▸ DOCUMENT EXTRACT:
####################

# violet put me in a trance!



## screammydarling (Nov 2, 2007)

just thought i'd share my look today. 
met up with a friend to head to the comic book store to get some stuff =]
i really liked today's makeup, and it matched my hair oh so well




















































*face*
face and body
natural msf - medium
plum foolery 
natural msf - dark - contour
new vegas msf

*eyes*
kryolan uv dayglow - pink - base
stargazer loose powder - pink
violet trance from balloonacy quad
entremauve pigment
shroom - highlight
charcoal brown - brows
#3 lashes

*lips*
bare slimshine
saplicious lip gelee


----------



## MACATTAK (Nov 2, 2007)

Gorgeous!  I love the color combo!


----------



## SparklingWaves (Nov 2, 2007)

This is a magical look.  It is spell binding.


----------



## Lipglass*Lover* (Nov 2, 2007)

*~*Pretty...I love the liner!!!*~*


----------



## pinkhandgrenade (Nov 2, 2007)

LOVE.

####################

▸ WHAT THIS TASK INVOLVES:
Reproduce the makeup forum thread above word for word.

▸ MATERIAL PROVIDED:
####################

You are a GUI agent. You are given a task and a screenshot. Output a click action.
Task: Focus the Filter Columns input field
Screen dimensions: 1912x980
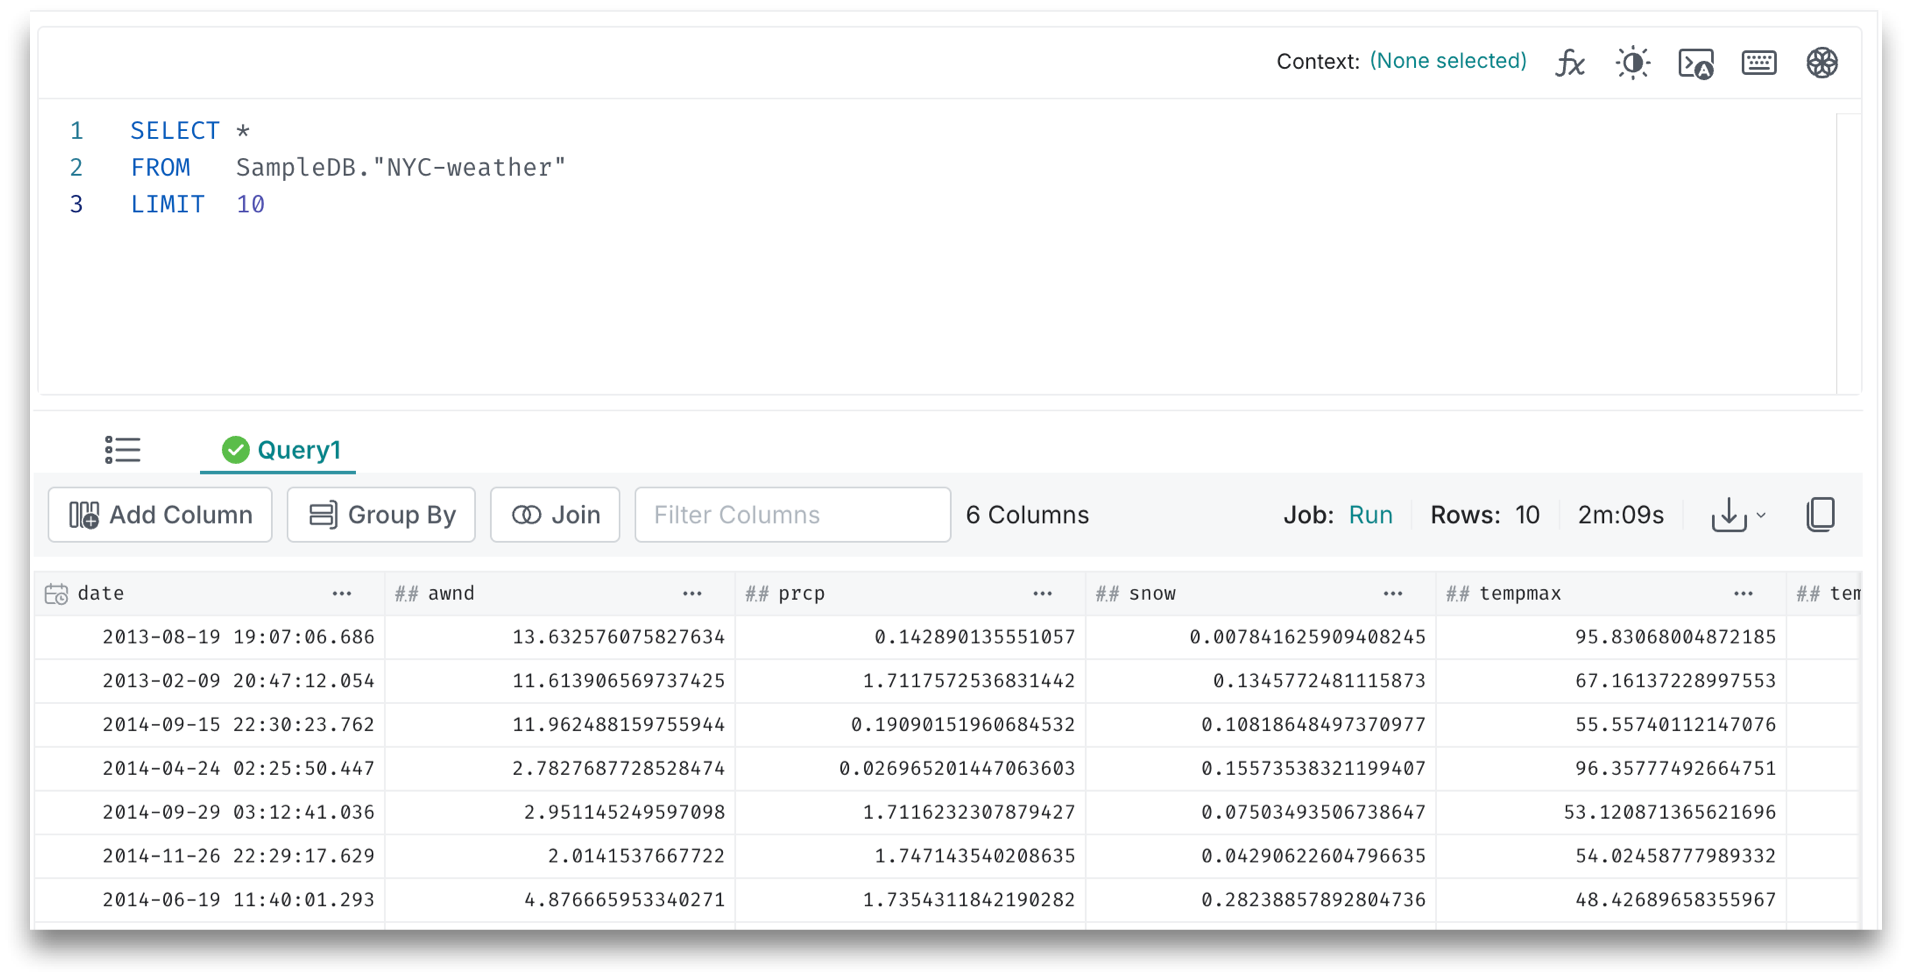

####################

▸ EXERCISE RESPONSE:
# violet put me in a trance!



## screammydarling (Nov 2, 2007)

just thought i'd share my look today. 
met up with a friend to head to the comic book store to get some stuff =]
i really liked today's makeup, and it matched my hair oh so well




















































*face*
face and body
natural msf - medium
plum foolery 
natural msf - dark - contour
new vegas msf

*eyes*
kryolan uv dayglow - pink - base
stargazer loose powder - pink
violet trance from balloonacy quad
entremauve pigment
shroom - highlight
charcoal brown - brows
#3 lashes

*lips*
bare slimshine
saplicious lip gelee


----------



## MACATTAK (Nov 2, 2007)

Gorgeous!  I love the color combo!


----------



## SparklingWaves (Nov 2, 2007)

This is a magical look.  It is spell binding.


----------



## Lipglass*Lover* (Nov 2, 2007)

*~*Pretty...I love the liner!!!*~*


----------



## pinkhandgrenade (Nov 2, 2007)

LOVE.